How Bad Does the Overdose Crisis Have to Get Before Leaders Make It a Priority?

Here’s what parties promise on the national health emergency impacting tens of thousands — including me.

Katherine Steinhoff 13 Sep

Katherine Steinhoff is retired but formerly worked as a researcher for the Canadian Union of Postal Workers. She is also a member of Moms Stop the Harm.

The 2019 federal election was a bitter pill for people who care about the overdose crisis.

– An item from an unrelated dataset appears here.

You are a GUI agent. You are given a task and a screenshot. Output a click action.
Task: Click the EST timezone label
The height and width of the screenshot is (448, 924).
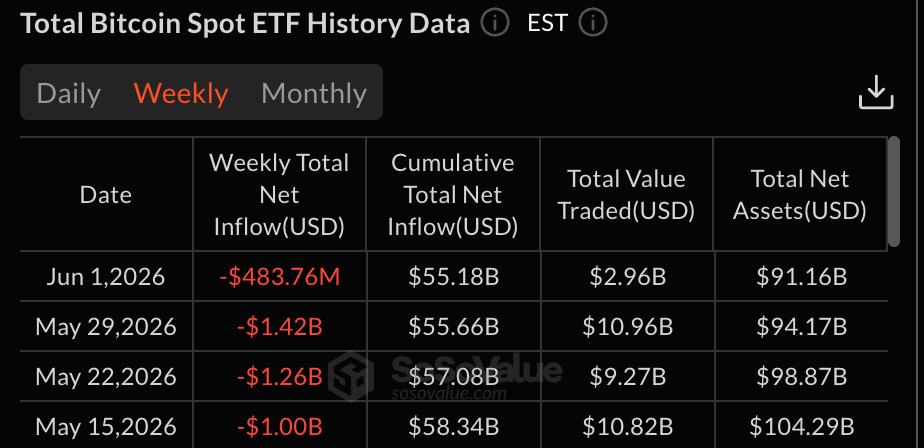(547, 24)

This national public health emergency wasn’t a major issue for most political parties — or barely a medium one — in spite of the horrific overdose death toll, which has been relentlessly climbing since 2016.

Between January 2016 and March 2019, an estimated 12,800 Canadians died from an opioid-related overdose. That number is now well above 21,000, and it’s likely 2021 will be the deadliest year on record for overdose deaths.

I care deeply about this matter, having lost my 24-year-old son Simon to opioids in 2017. And I despaired during the 2019 election because it felt like we were a long way from getting our elected representatives to take this health emergency seriously.

At the time, I wrote a piece for The Tyee outlining what the federal parties were promising to do about the overdose crisis. Most party platforms promised little. Some didn’t even mention the crisis.

Even so, I was hopeful this time round. Over the last two years, support has grown for ending the failed war on drugs and shifting to a more health-centred approach to problematic substance use — employing measures such as decriminalization to reduce stigma, and safe supply to decrease toxic drug deaths.

Today there is strong support in Canada for decriminalization of drug possession for personal use.

Organizations representing people who use drugs have endorsed this move. So have quite a few public health officers and more than 180 organizations. In addition, close to 50 municipalities — from Daniel’s Harbour, Newfoundland, to Victoria, B.C. — have passed resolutions in favour of decriminalization, or at least consideration of it.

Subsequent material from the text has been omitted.